Start of Records for the exercise

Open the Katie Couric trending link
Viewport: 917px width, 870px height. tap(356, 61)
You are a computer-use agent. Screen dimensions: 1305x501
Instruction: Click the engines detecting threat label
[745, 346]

End of Records for the exercise

Task description => Beginning with the line that holds "Instruction: Click the", copy the entries exactly to their last line, and leave out every earlier line.

Reply to the task =>
Instruction: Click the engines detecting threat label
[745, 346]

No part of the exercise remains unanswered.